日本の現行制度である〈著作権保護期間が著作者の死後50年である場合〉(ケース1)と、TPP交渉で挙がっている〈著作者の死後70年である場合〉(ケース2)で比べてみましょう:

共通想定: 本の出版後10年で著作者が死亡する。読者は、本を、出版2年後の22歳の時に読む。

ケース1: 著作権保護期間が著作者の死後50年である場合

本の出版後3年以内にその本を読んだ人が、著作権保護期間が切れたときにも、たいてい心身が健康です。

上記想定では、読者が80歳のときに著作権保護期間が切れます。なお、日本人の2010年における寿命中位数(出生者の半分が達すると期待される年齢)は86歳程度 * でから、半分以上の割合で重度の労働でなければ対応できる程度に心身が健康だと考えられます。

この読者は、本の出版時の背景をよく知っています。どのような背景のなかで本が生まれ、その後の世界がどのようであったかを体験しているため、詳しい評価ができます。この読者は、自由に利用できるようになった本の内容(本の内容が公開されているWebページへのリンク)を、評価を添えて、発信します。

良い評価を添えられた本の内容は、若い世代に利用されるでしょう。本の出版時の背景、その後の長期にわたる体験に基づく評価に、若い世代は大いに惹きつけられ、大きな意欲をもってアクセスします。

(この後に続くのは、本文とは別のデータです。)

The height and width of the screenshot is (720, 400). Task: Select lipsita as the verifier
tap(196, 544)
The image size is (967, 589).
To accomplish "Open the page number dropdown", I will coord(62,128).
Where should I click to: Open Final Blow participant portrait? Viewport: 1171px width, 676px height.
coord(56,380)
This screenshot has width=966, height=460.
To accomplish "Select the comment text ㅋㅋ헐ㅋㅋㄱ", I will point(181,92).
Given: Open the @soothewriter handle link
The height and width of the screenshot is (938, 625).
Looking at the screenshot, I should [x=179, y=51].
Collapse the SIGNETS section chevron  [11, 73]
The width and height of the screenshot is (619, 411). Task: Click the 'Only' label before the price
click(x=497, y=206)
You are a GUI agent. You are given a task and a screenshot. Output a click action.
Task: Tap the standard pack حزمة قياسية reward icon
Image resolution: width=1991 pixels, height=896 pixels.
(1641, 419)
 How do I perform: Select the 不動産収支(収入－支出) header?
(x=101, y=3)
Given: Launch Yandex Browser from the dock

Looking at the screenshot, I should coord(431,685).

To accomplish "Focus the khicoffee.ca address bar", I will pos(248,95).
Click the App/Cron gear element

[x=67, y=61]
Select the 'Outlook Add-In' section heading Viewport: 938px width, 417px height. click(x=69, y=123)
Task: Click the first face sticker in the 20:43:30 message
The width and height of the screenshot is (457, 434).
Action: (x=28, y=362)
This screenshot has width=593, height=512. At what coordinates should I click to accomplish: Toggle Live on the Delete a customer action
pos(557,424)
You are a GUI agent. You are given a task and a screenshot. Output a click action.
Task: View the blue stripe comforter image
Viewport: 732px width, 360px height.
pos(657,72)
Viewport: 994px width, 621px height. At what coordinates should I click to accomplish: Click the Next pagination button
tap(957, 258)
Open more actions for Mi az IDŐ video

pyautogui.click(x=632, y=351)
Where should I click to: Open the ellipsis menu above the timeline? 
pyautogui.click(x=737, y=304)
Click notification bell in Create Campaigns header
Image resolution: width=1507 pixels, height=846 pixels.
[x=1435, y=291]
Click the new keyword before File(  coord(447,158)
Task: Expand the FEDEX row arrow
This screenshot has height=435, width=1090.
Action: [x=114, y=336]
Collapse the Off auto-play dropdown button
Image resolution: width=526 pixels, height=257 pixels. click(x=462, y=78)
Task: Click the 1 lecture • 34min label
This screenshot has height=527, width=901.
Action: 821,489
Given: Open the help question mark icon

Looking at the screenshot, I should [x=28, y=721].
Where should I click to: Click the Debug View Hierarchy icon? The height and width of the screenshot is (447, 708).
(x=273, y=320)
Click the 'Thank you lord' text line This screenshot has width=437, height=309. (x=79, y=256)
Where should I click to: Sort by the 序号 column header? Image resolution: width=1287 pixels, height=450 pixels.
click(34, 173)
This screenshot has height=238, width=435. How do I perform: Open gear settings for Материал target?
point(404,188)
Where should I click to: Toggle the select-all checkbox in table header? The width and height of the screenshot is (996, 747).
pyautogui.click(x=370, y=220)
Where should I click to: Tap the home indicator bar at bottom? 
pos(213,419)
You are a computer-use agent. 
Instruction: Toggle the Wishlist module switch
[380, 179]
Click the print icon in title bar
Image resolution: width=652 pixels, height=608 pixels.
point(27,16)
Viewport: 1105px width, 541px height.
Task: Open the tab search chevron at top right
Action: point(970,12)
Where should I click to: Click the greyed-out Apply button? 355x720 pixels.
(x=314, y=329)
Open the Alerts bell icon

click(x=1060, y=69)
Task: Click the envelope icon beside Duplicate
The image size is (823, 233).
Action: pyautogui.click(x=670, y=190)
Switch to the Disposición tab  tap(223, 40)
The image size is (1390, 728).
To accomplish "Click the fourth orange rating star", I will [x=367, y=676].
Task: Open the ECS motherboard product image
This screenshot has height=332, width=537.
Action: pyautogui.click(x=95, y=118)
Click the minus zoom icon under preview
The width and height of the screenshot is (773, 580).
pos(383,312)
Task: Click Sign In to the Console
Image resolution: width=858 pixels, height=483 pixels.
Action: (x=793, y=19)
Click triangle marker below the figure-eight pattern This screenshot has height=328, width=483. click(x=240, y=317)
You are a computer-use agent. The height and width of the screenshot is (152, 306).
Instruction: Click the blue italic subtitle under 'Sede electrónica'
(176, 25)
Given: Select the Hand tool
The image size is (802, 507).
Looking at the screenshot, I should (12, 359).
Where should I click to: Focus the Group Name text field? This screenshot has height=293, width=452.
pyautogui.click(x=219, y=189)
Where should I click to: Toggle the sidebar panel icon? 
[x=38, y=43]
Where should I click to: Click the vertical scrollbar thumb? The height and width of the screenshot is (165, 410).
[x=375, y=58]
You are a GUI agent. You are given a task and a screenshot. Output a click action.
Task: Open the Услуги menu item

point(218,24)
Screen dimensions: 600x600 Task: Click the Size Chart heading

その結果、良い評価を添えられた本の内容は、若い世代に伝わり、社会はその内容を共有します。良い内容を、社会が共有するのです。人類は、その内容を階段の材料にして、ひとつ上に昇ります。

過去に発表された人類の生産物により、将来の人類が向上するという、累積性が生まれます。累積性は、万有引力で有名なアイザック・ニュートンの「私がさらに遠くを見ることができたとしたら、それはたんに私が巨人の肩に乗っていたからです」という言葉に表わされるように、その分野の向上の源になる性質です。科学の発展に思いを馳せれば、ご理解いただけると思います。

ケース2: 著作権保護期間が著作者の死後70年である場合

本の出版後3年以内にその本を読んだ人が、著作権保護期間が切れたときにも心身が健康である場合が、極めて稀です。

上記想定では、読者が100歳のときに著作権保護期間が切れます。日本人の2010年出生者が90歳まで達する割合は34%程度、95歳まで達する割合は16%程度 * ですから、105歳程度まで達する割合は極めて少ないと考えられます。

もちろん本の出版後だいぶん経ってから読んだ読者は、年齢が若く、心身が健康です。しかし、そのような読者は、どのような背景のなかで本が生まれたかを知りません。それだけでなく、そのような読者の数そのものが少ないです。

なぜならば、出版後に時期を経た本は、読まれない傾向にあるからです。本とは異なりますが、日本原子力研究所の図書館において複写・貸出がされる雑誌は、最新1年間の号が全体の23%、5年前の1年間に発行された号が全体の4%ほどです (仲本 秀四郎 : 科学技術図書館の現在と未来―日本原子力研究所図書館の現場から (勉誠出版, 2007) p.70.)。つまり 5年間で読まれる頻度は 5分の1以下に落ちています。本についても、程度の差こそあれ、同じ傾向が言えます。

したがって、本の内容がいくら良くても、それを若い世代を惹きつけるような背景や評価を添えて紹介されることは、少ないでしょう。それ故に、インターネット上に全文が載せられていてもアクセスされることは少ないでしょう(そもそも、アクセスが期待されなければ、全文を載せる作業にも困難が伴います)。

【2014/ 5/25 追加。ここから】 著作権保護期間が切れる前であっても、その内容を次の世代に伝える方法があります。“引用”です。

しかし、著作権保護期間が切れる前に著作権法上 認められる引用は、「公正な慣行に合致」し、「引用の目的上正当な範囲内」に限られます。内容の核心は、引用で伝えられますが、それを支える部分は、引用ではまかなえません。「続きはWebで」としたいところですが、著作権保護期間が切れる前には、「続きはWebで」が、できないのです。【2014/ 5/25 追加。ここまで】


ケース1で考えた機序(メカニズム)による累積性は、弱くなります。著作物という形で記録された、良い知識や知恵が、世代を超えて伝わる量が減ります。

資源の枯渇などが引き起こす新たな状況に対し、そのうちに、人類は対処に失敗します。ケース1よりも高い割合で人類は失敗します。


もう一度、結論:

著作権保護期間が著作者の死後70年になると、著作物が生まれた背景と評価が添えられないため、良い著作物であっても世代を超えて伝わらなくなる。良い著作物が社会に共有されず、累積性が弱くなるため、人類の向上が遅くなり、人類は失敗しやすくなる。


補足:
本文章は、2007年に発表した「著作権保護期間 70年では次の一世代による情報の全面的な再利用可能化作業ができない」を元に、その後 7年間の状況変化(電子書籍の登場、電子化の容易化)を考慮し、また、累積性という視点を追加して、文章化したものです。

参考資料:
* 寿命中位数等生命表上の生存状況|厚生労働省。なお、本文章では、男女比を1:1として、概算しました。